Великая битва у Малого пруда | страница 101



Они расстались друзьями, крепко пожав на прощанье руки.

— Мирон Негулеску, шофёр городского совета.

— Георге Бунеску, машинист.

Когда Мирон Негулеску вернулся домой, Нику был уже в постели. Зайдя на кухню, он спросил у жены:

— Почему Нику так рано лёг? Ещё и восьми нет.

Мать Нику с напускной озабоченностью следила за закипающим молоком и ответила что-то невразумительное.

— Что с ним? — настаивал отец.

— Не знаю… Ты, может быть, сначала поешь мамалыги с молоком?

— Поем, только ты объясни мне, почему он лёг. Ему нездоровится?

Но, уклоняясь от ответа, мать Нику стала наказывать ему, чтобы он не пересаливал мамалыгу:

— У тебя ведь больные почки…

Тут уже Мирон Негулеску повысил голос:

— Скажи мне наконец, дорогая, что же всё-таки с ним?

Видя такую настойчивость, мать ответила:

— Он хотел, чтобы ты застал его в кровати, когда вернёшься… Перед уходом ты проучил его. Вот он и боится, как бы ему опять не досталось. Он здоров.

После ужина мать попросила:

— Ты сегодня уж не трогай, оставь его…

Думая совсем о другом, Мирон Негулеску даже не понял, о чём это она.

— Кого?

— Нику… Может быть, он уже заснул…

— Я и не собирался.

— А я думала…

Мирон Негулеску вышел во двор, и вскоре до слуха мальчика донёсся мелодичный голос. Он пел о далёких, бесконечных дорогах, по которым ехал печальный шофёр…

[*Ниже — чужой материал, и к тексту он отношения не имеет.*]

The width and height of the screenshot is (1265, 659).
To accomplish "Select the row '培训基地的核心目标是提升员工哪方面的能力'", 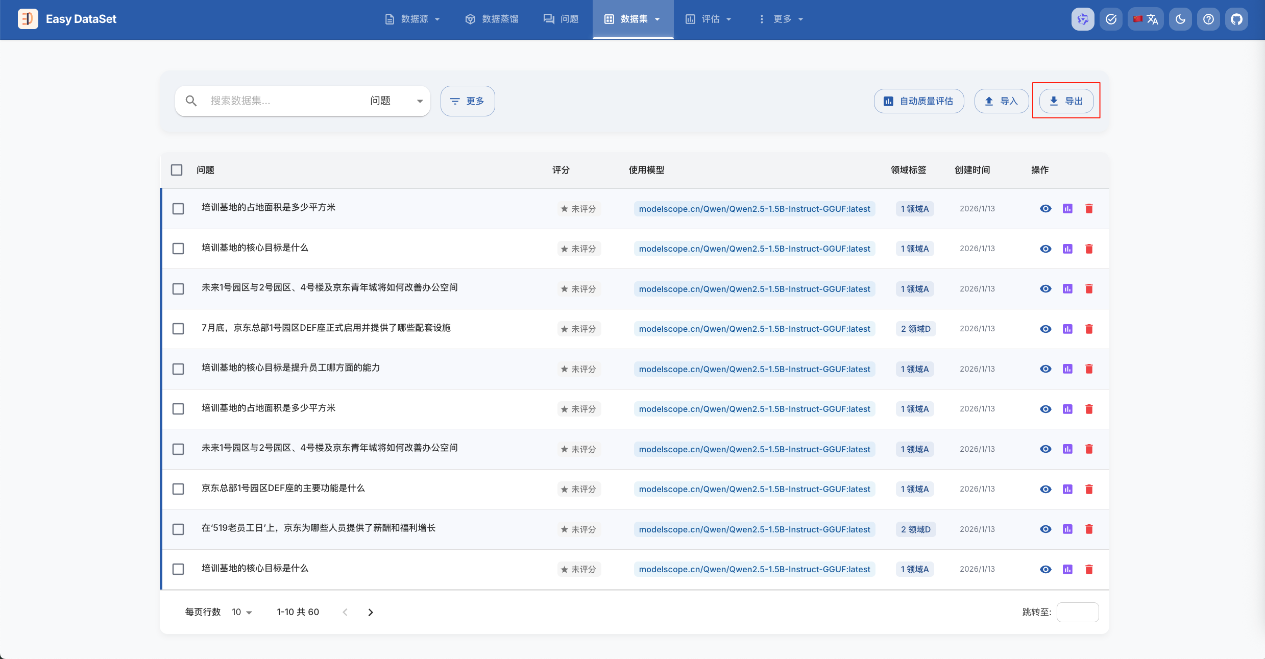I will pyautogui.click(x=178, y=369).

Глава пятнадцатая. Другой вечер в семье

Звёздочки монетками сверкают,
И луна блестит, как золотой…
Вечера их нежно накрывают
Шёлковой косынкой голубой!

Так начиналось стихотворение, которое сочинял июльским вечером Дину, сидя на подоконнике с поджатыми ногами и глядя на звёздное небо.

Шумно и весело было в доме Бунеску. Мать с Марией и Софией после обеда пошли по магазинам и вернулись домой нагруженные покупками. Развёртываешь одну — и глаза слепит пёстрый шёлк на блузку Ауроре. Развернешь другую — и на столе голубеет новая рубашка для Петрикэ; тут и ярко-красный галстук для Вирджила. Не забыли даже «малышку». Ей предназначался костюмчик с такой шапочкой, которой позавидовала бы сама Красная Шапочка.

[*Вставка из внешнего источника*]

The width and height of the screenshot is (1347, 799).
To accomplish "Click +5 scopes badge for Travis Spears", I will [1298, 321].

У отца поблёскивали от удовольствия глаза. Кстати, и для него был сюрприз. Ему купили жёлтый пояс с блестящей латунной пряжкой дивной красоты.

Так как в семье Бунеску был в чести закон «ничто не исчезает, всё преобразуется», то Петрикэ, увидев пояс, стал просить у отца старые подтяжки.

— На что они тебе? Они и велики тебе будут и вообще уже негодные.

— Вот как раз поэтому. Чем выбрасывать, лучше дай мне, я из них сделаю рогатку.